BROWN: Artists across all arts disciplines work in health care settings, from hospitals to long-term care facilities to hospice. Members of the group also emphasize that artists often engage people in activities that promote physical and emotional health, and don’t just treat patients with a diagnosis.
Some examples of arts in health care work include dance for people with Parkinson’s and theater to help young people in partial hospitalization settings tell their stories. The intentional design of spaces and communities that use color and other design elements to support the well-being of people in treatment or in their daily lives is becoming more common. Singers provide bedside support to those at the end of their lives, and visual artists engage children and adults in viewing, discussing and creating paintings during their hospital stays. There are many wonderful articles about the ways that the arts can engage with health, healing and health care, including a sampling created by the National Endowment for the Arts. Anyone interested in this topic will find more information about the intersection of arts and health through an online search. Our final report will also provide detailed information on research.
PBN: Who is eligible to be a member of the Arts & Health Advisory Group? Is the group seeking additional members?
BROWN: The Arts & Health Advisory Group is comprised of a variety of people working professionally in the fields of arts and health, with experience in one or both of those sectors. The group is comprised of 30 members, from artists in all disciplines to DOH staff, nurses, physicians and other members of the community. The group is not seeking new members at this time, as it is currently a working group in process. However, it is seeking input from the larger community as part of the planning design and research protocol.
PBN: Do artists bring a different sensibility to the healing process? How can they play a unique role in furthering the goals and objectives of the DOH, such as the Health Equity Zones?

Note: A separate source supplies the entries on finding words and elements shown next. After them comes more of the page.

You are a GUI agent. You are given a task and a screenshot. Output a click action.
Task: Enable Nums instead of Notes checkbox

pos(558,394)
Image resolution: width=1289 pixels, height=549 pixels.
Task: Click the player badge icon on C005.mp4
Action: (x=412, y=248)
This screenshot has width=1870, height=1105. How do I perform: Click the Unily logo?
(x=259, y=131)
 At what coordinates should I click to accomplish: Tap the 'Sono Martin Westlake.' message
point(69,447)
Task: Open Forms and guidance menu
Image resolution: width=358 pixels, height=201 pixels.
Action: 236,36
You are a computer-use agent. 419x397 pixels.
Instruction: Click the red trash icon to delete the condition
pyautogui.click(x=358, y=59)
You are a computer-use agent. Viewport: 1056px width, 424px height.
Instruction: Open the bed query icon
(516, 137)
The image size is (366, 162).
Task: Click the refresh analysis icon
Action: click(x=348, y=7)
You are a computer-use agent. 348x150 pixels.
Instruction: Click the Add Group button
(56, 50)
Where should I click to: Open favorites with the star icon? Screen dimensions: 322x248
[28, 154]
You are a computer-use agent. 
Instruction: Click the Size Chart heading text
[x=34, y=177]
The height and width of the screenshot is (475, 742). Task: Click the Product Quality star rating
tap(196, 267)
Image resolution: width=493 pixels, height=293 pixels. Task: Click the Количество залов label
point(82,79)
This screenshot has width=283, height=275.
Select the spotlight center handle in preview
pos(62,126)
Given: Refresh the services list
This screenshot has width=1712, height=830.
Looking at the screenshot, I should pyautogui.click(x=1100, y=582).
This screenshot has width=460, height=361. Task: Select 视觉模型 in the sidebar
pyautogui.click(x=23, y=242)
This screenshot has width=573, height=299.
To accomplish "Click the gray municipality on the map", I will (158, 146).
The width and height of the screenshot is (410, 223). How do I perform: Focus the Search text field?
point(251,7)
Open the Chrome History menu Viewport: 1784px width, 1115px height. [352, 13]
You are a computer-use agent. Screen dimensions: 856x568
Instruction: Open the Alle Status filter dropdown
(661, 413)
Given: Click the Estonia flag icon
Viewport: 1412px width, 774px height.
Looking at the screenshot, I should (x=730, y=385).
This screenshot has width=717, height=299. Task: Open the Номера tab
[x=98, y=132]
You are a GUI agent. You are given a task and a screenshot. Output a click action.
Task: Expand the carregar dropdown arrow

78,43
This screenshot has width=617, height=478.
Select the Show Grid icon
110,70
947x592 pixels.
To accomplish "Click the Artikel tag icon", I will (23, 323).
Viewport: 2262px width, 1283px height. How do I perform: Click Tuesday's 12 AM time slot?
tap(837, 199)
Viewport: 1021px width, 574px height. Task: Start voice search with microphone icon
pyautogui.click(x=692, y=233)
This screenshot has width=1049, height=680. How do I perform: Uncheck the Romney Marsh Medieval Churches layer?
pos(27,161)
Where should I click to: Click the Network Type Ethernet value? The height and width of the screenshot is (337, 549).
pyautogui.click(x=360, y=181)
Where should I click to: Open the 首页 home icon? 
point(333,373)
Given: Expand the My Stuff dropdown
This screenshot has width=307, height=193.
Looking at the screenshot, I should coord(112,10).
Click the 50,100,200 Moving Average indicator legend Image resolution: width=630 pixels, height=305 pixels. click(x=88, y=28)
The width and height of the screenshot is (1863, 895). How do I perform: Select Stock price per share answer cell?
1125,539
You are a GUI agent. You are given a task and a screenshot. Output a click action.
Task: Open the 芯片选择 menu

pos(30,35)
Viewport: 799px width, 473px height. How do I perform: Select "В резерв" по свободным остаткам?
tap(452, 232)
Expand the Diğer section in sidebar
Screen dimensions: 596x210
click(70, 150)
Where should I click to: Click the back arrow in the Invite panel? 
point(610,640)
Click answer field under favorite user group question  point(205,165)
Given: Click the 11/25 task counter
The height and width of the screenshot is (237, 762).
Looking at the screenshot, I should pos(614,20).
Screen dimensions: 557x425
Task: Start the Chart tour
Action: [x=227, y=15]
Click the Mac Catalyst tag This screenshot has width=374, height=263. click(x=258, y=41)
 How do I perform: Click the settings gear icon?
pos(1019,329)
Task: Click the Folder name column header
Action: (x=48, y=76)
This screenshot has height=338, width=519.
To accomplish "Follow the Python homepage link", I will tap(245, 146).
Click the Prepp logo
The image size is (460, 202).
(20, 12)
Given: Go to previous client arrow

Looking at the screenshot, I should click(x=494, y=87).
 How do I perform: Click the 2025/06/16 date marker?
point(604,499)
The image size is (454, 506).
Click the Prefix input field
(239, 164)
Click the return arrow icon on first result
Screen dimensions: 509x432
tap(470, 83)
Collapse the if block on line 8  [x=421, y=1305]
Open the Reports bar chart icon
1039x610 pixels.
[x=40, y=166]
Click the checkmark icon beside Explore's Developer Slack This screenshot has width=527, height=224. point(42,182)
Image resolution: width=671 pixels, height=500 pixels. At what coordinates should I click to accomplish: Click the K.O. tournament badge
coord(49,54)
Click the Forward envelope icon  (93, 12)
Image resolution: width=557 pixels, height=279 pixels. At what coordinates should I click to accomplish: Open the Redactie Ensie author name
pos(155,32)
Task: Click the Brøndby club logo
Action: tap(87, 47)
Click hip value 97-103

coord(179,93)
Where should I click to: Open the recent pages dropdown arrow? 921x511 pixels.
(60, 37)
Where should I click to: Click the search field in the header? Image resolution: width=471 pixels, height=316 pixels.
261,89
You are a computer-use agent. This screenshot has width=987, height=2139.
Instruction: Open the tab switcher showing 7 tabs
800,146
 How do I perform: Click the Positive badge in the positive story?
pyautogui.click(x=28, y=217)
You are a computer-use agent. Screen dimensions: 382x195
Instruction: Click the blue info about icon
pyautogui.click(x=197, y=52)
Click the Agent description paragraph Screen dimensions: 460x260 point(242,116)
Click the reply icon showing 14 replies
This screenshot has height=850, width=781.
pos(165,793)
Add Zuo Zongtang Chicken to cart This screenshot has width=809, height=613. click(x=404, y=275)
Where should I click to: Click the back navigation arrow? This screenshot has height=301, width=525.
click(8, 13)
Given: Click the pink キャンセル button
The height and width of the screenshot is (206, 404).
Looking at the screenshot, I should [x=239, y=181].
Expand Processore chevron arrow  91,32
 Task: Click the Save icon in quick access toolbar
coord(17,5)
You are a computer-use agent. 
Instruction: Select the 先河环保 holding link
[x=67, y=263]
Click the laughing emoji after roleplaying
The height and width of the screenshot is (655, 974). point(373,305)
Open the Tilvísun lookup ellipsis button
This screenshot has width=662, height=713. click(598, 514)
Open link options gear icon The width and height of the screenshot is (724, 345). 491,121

BROWN: My work in education makes me think about how the arts and teaching artists uniquely address the development of the whole child, the whole person – emotionally, physically and, it is often said, spiritually. The same can be said for the role of the arts in health. We are whole beings with individual stories, not a bundle of symptoms, diagnoses or body parts. Tapping into our creativity reminds of our humanity, our natural life-giving energy and the strength of our thoughts, feelings and ideas. The arts are empowering, whether you are a physician learning to be more observant and hear a patient’s story more fully, or you are an elder struggling with maintaining a sense of worth.
The issue of health equity is critical. So, for example, as Health Equity Zones are implementing their work plans, the inclusion and consideration of the arts can put everyone on an equal footing as creative beings who can improve the design and health of their communities. Rhode Island’s Health Equity Zone initiative is a project that is empowering people and organizations to come together and implement solutions to the unique, community-level obstacles to health that exist in their neighborhoods.
PBN: What are the group’s goals and objectives for the next 12-18 months?
BROWN: Our immediate goals are gathering research and information, listening to informants, understanding how we fit into the larger health care policy picture, and putting together a plan that helps the state innovate and improve its health and health care. We are a creative state and deserve innovative solutions that serve the community – children, adults, patients, seniors, caregivers and health care providers. Our wealth of talented artists and creative citizens positions us well for this task.